Avevano presentato la lista alla Camera dei deputati tre giorni fa. Al centro, di fronte a giornalisti e telecamere, c’era Gianluigi Paragone. Alla sua sinistra, Francesco Forciniti, e alla sua destra Pino Cabras, fondatori di Alternativa. E già promettevano battaglia contro “tecnocrati, banchieri e multinazionali”, buttando nella mischia, suo malgrado, Sergio Mattarella, a cui chiedevano una deroga sulle firme necessarie per correre alle elezioni. Ma l’accordo tra Italexit e i fuoriusciti dal Movimento 5 stelle è durato appena 48 ore. I deputati di Alternativa se ne sono usciti con una nota in cui accusano Paragone di imbarcare neofascisti. Eccola: “Abbiamo riscontrato la presenza – anche in ruoli di capolista – di candidati organici a formazioni di ispirazione neofascista”. Per questo “l’accordo elettorale è sciolto”.
La risposta del giornalista non si è fatta attendere: “Volevamo riunire le forze che in questi mesi si sono opposte al green pass, al vaccino obbligatorio e alle imposizioni sanitarie dei governi Conte e Draghi, senza discriminarne nessuna.
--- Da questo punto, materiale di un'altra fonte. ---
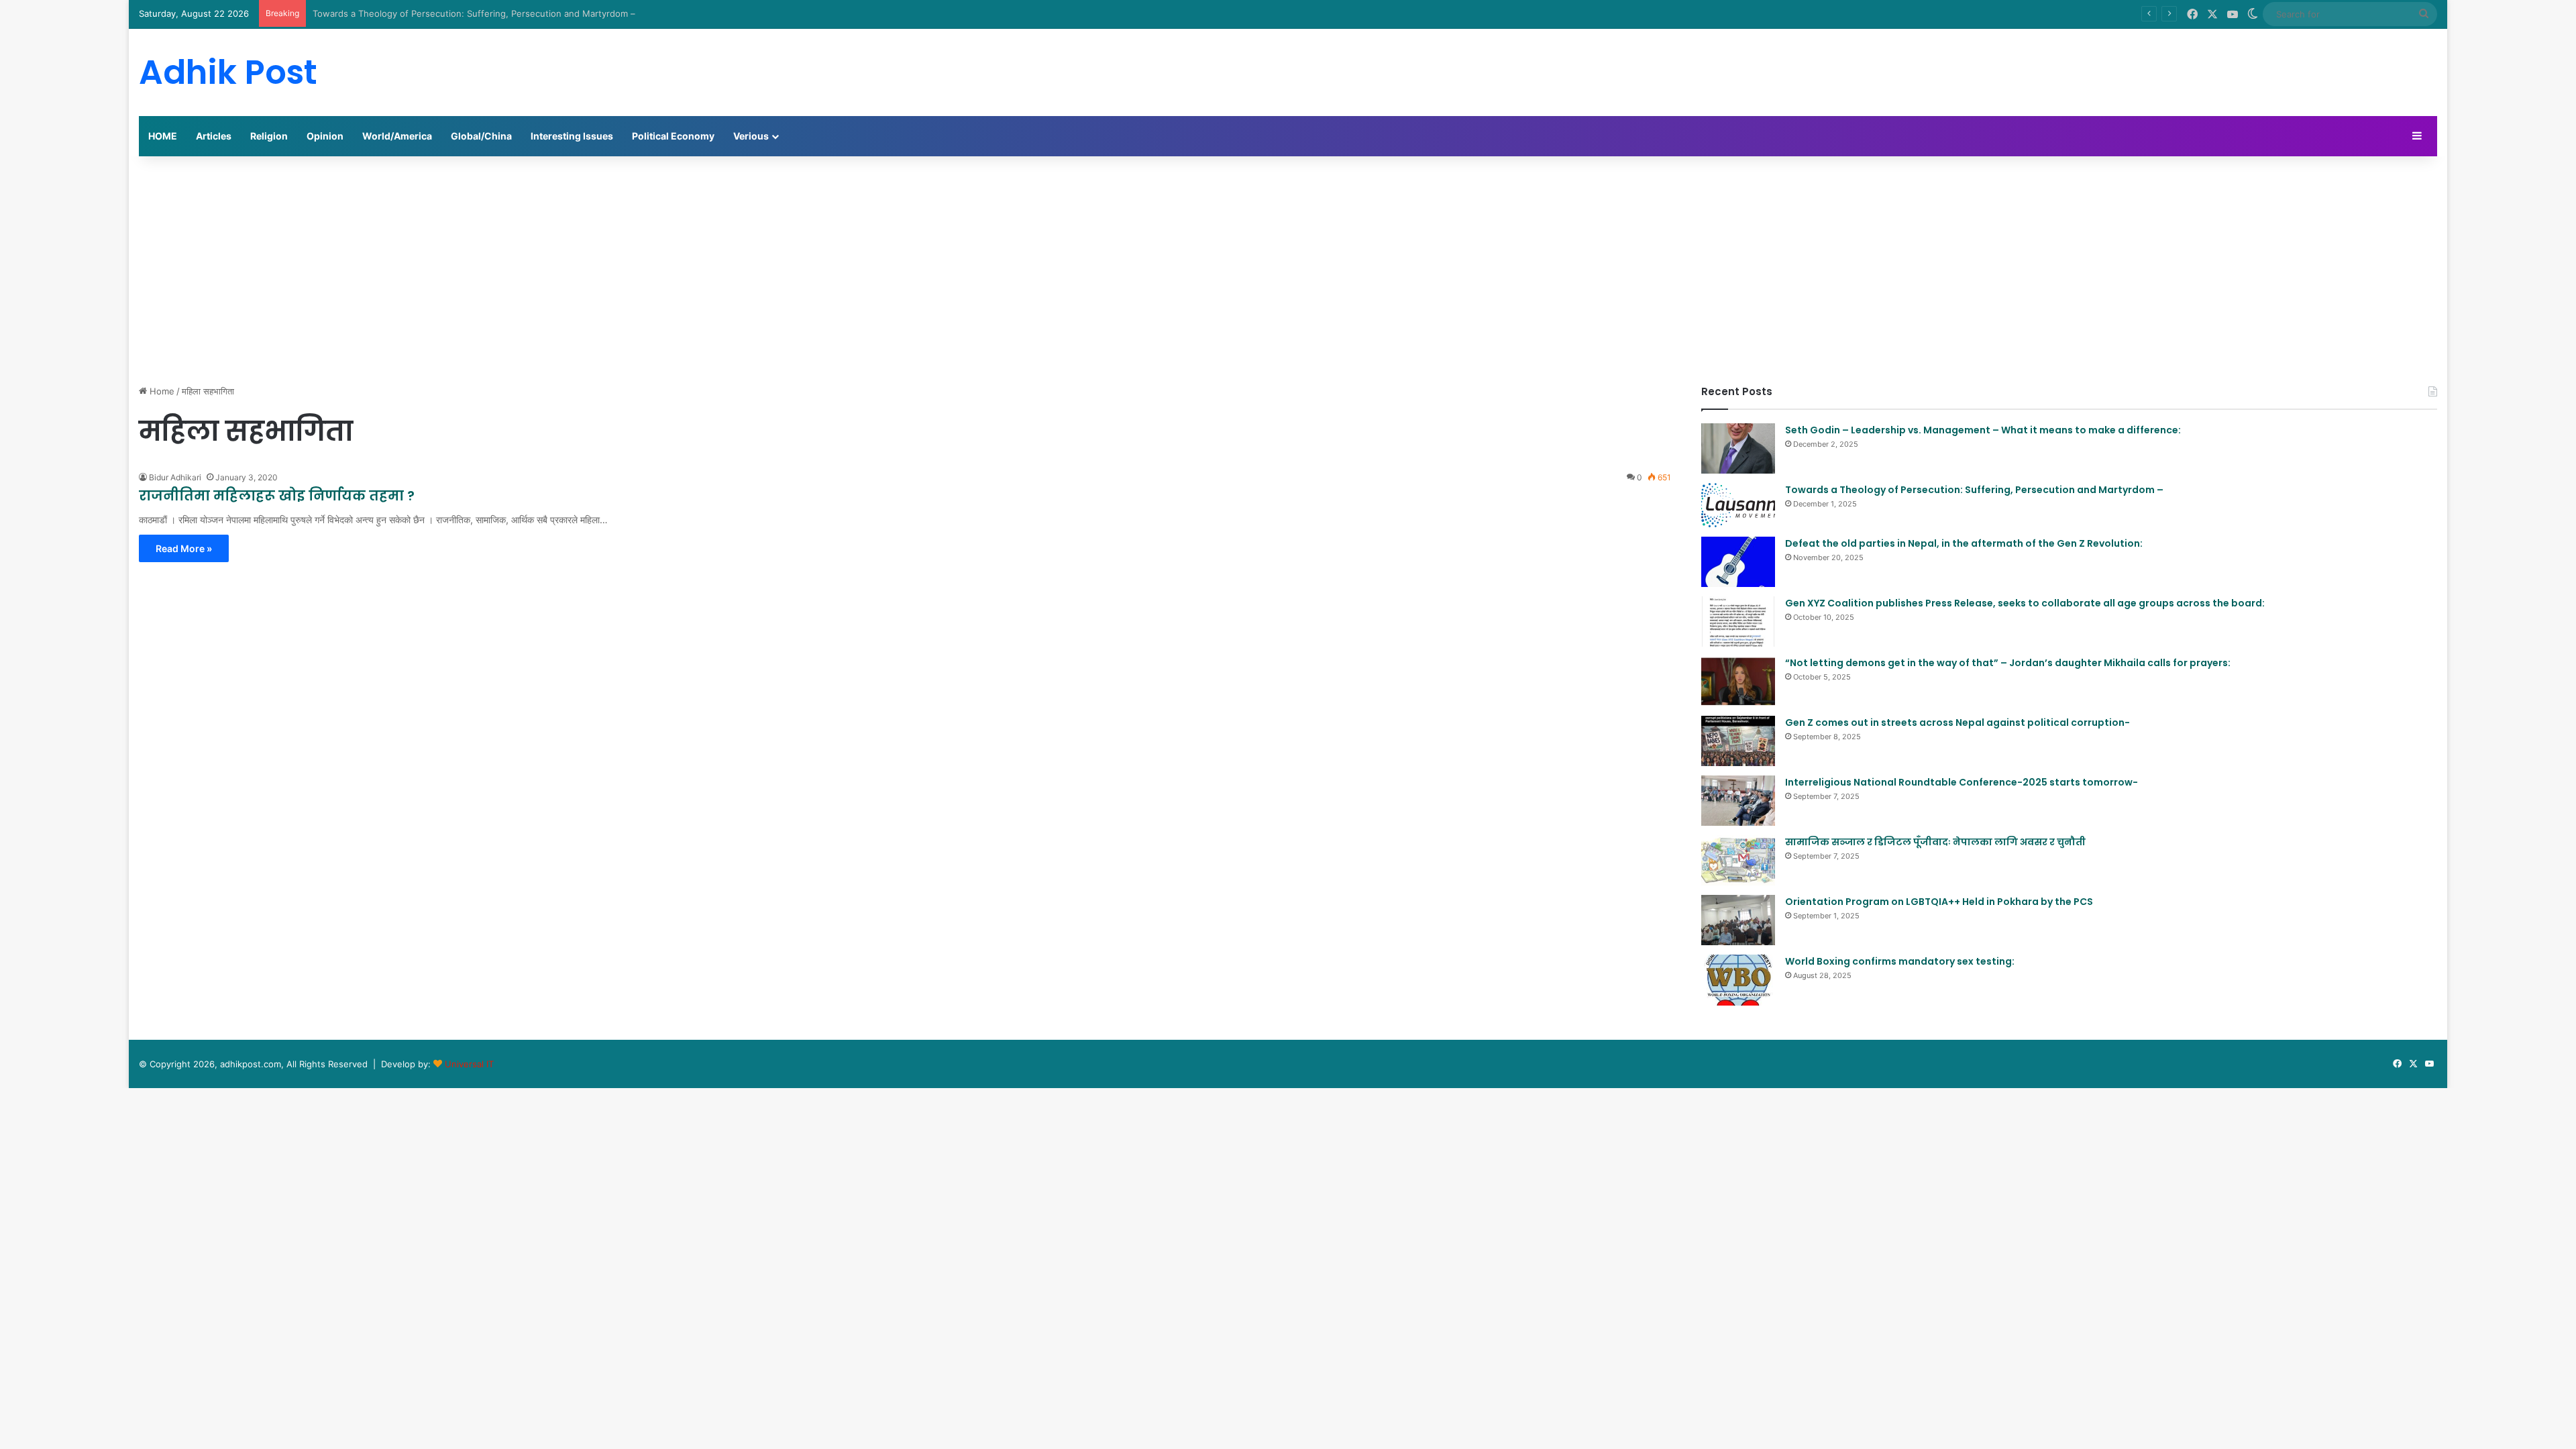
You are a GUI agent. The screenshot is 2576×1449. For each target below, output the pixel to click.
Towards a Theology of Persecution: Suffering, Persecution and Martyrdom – (474, 13)
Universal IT (469, 1064)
Purtroppo abbiamo dovuto prendere atto che l’unico interesse di Alternativa era di ottenere posizioni in lista e di usare Italexit come un taxi per il Parlamento”.
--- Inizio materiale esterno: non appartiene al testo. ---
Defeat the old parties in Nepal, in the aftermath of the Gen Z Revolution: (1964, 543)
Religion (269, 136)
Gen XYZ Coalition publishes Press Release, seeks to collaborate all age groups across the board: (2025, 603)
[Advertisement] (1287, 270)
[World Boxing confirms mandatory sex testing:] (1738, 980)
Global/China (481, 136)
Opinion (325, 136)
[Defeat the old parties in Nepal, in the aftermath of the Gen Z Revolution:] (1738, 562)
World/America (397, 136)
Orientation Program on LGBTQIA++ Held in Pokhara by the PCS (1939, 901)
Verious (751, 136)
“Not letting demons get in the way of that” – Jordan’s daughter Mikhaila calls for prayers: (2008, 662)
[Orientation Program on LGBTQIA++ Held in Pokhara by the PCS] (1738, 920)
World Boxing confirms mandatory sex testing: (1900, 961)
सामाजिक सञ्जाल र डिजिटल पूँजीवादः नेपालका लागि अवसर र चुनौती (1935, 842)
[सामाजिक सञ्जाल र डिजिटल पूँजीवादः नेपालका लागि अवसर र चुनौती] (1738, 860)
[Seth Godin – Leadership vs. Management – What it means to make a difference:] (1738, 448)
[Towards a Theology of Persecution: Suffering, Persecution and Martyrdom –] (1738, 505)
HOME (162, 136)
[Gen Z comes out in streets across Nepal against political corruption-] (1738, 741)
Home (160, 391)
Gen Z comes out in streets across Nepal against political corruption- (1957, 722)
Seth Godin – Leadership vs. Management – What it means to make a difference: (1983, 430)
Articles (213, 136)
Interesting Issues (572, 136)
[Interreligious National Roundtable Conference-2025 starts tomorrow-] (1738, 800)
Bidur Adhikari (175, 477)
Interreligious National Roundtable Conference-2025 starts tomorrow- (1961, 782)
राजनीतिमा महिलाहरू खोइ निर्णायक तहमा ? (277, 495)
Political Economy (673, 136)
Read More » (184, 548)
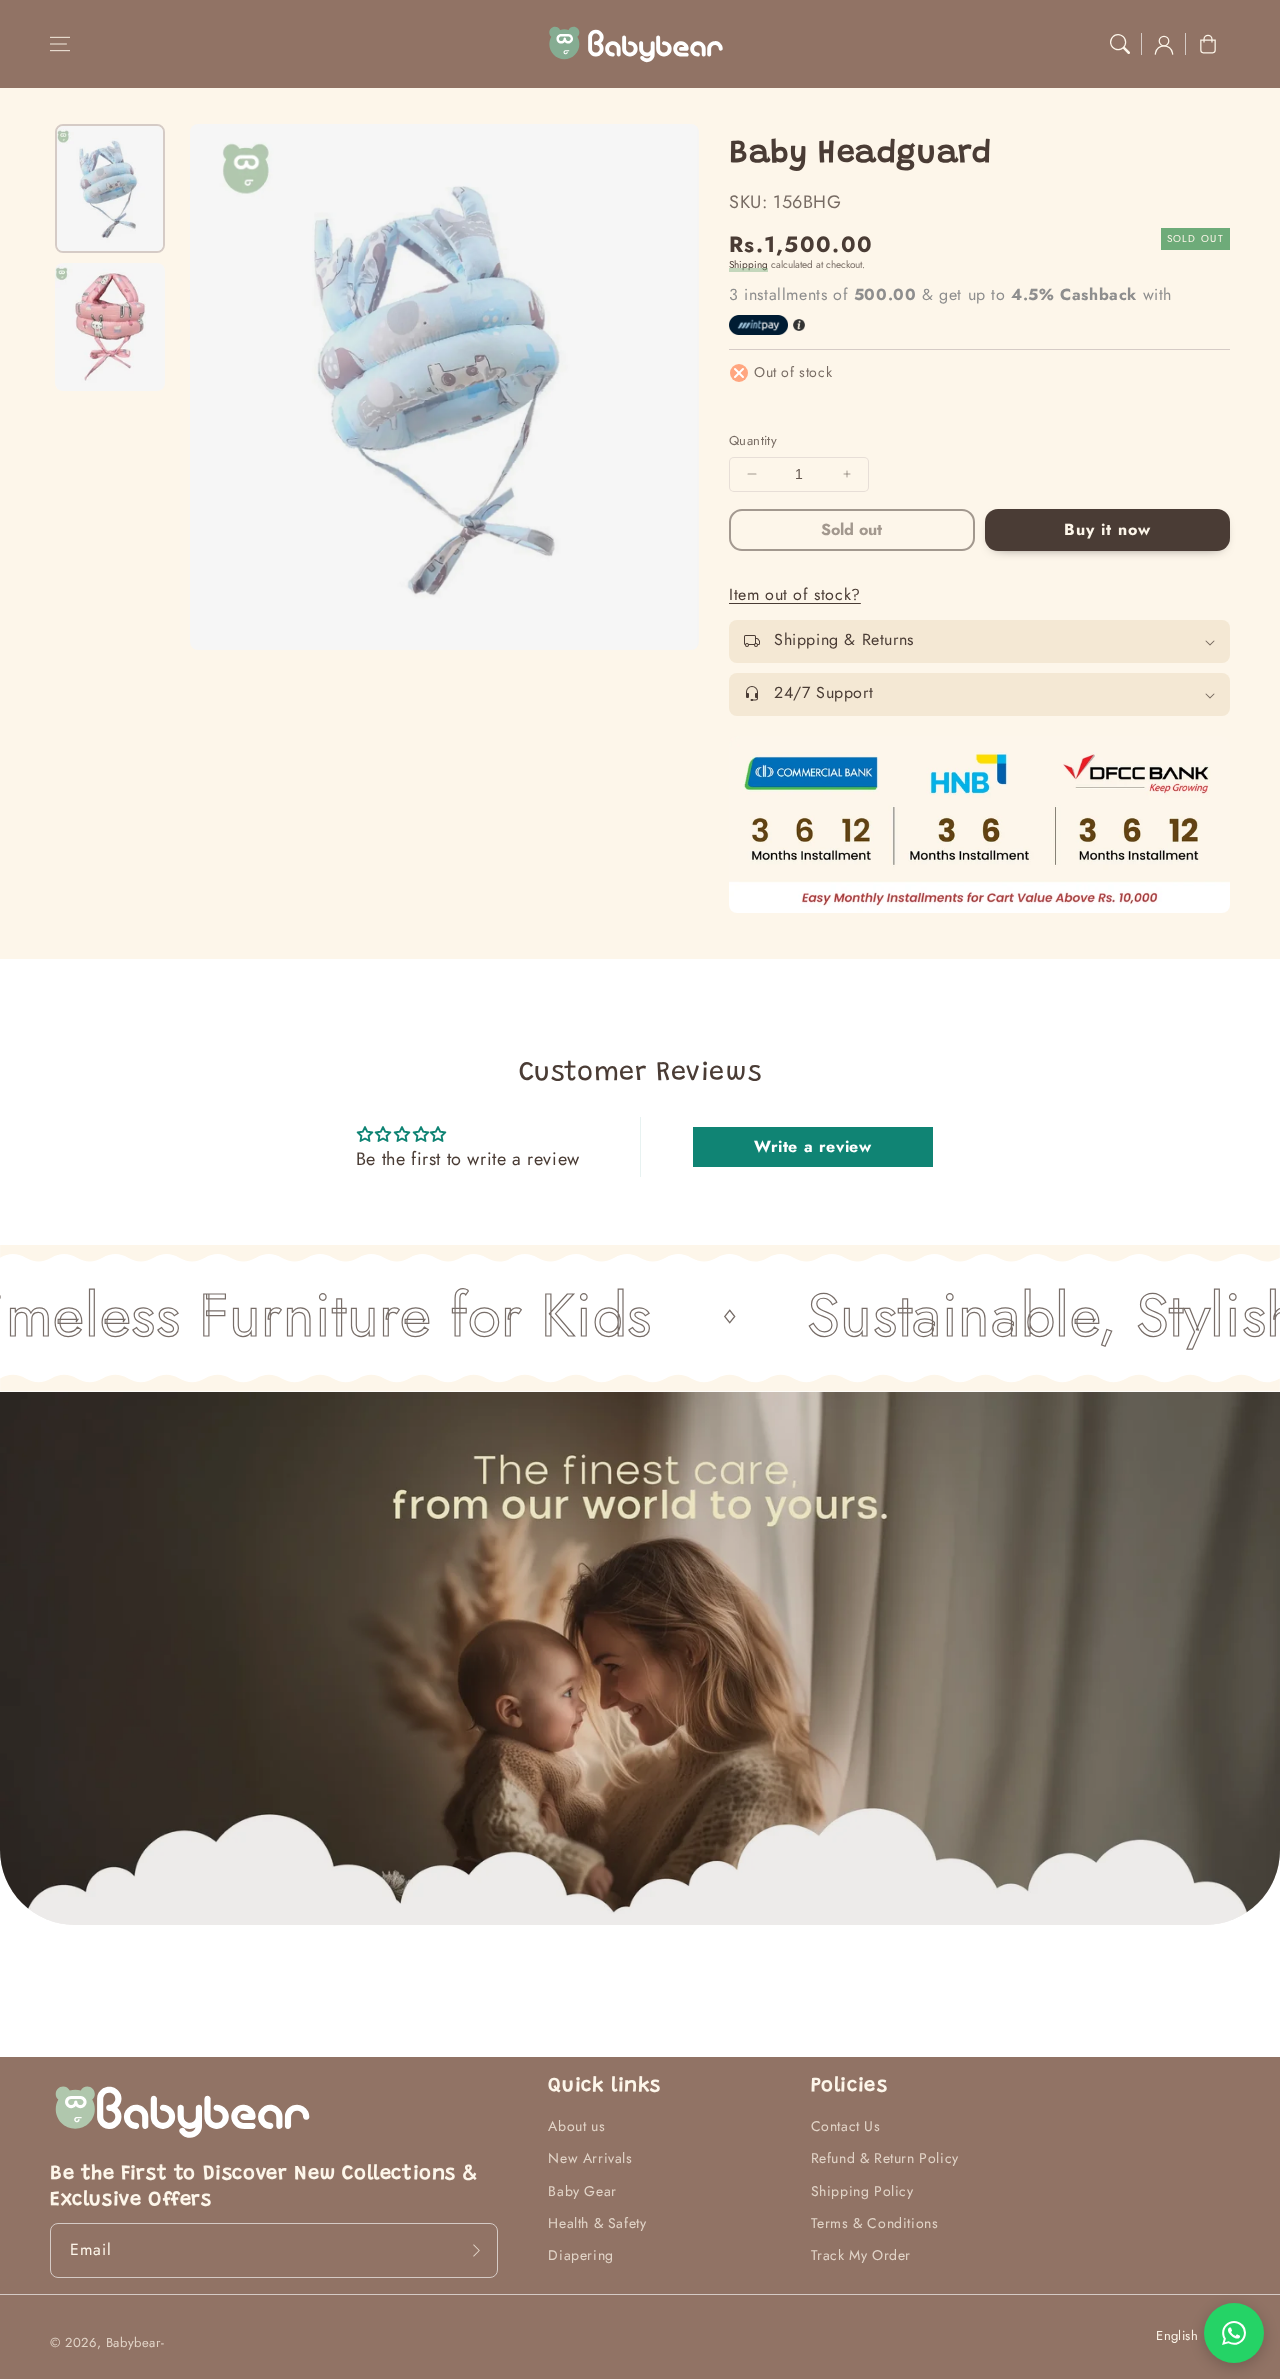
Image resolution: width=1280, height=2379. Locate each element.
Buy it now (1107, 529)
Ma qual è il punto dello scontro tra le due formazioni? Alla base c’è la difficoltà, per entrambe (e dunque per il fu cartello), di raccogliere le firme per presentarsi al voto del 25 di settembre. Tanto che lo stesso Paragone aveva definito il passaggio pre-elettorale “come la scalata dell’Everest in infradito“. E nella conferenza stampa aveva velatamente intimidito il Capo dello Stato: “Ci conceda la deroga o io sarò in piazza, fuori dal Parlamento, a raccogliere le voci del dissenso. E faremo i conti, accada quel che accada“. Al di là dell’appello di fuoco a Mattarella, Paragone deve aver pensato al piano B. E quale strada migliore che rivolgersi a una delle uniche due formazioni extraparlamentari che nel 2018 riuscirono a raccogliere le tanto agognate firme? Non Potere al popolo, naturalmente, ma Casapound. E così l’offerta di fare la capolista è stata recapitata, per un posto nel Lazio, a Carlotta Chiaraluce. Chiaraluce, compagna di Luca Marsella, è uno dei volti più noti delle tartarughe. Tanto da risultare nel 2017, a Ostia, la candidata più votata della storia del Municipio X, con 1788 preferenze.
La strada per Italexit (che recentemente ha accolto la vicequestora contraria ai vaccini e al certificato verde, Nunzia Schilirò, e l’avvocata che difende le vittime del Covid, Consuelo Locati) si fa ancora più in salita. A fine maggio Nando Pagnoncelli dava al partito un solido 4,5% dei consensi. Lo stesso Paragone aveva fissato l’asticella sopra lo sbarramento del 3% (“3,6% al massimo”, aveva detto). Il problema, ora, è portare i cittadini ai banchetti, nel caldo agostano, con gli italiani in infradito (non sull’Everest, come vuole l’immagine iperbolica di Paragone) ma più semplicemente sul bagnasciuga.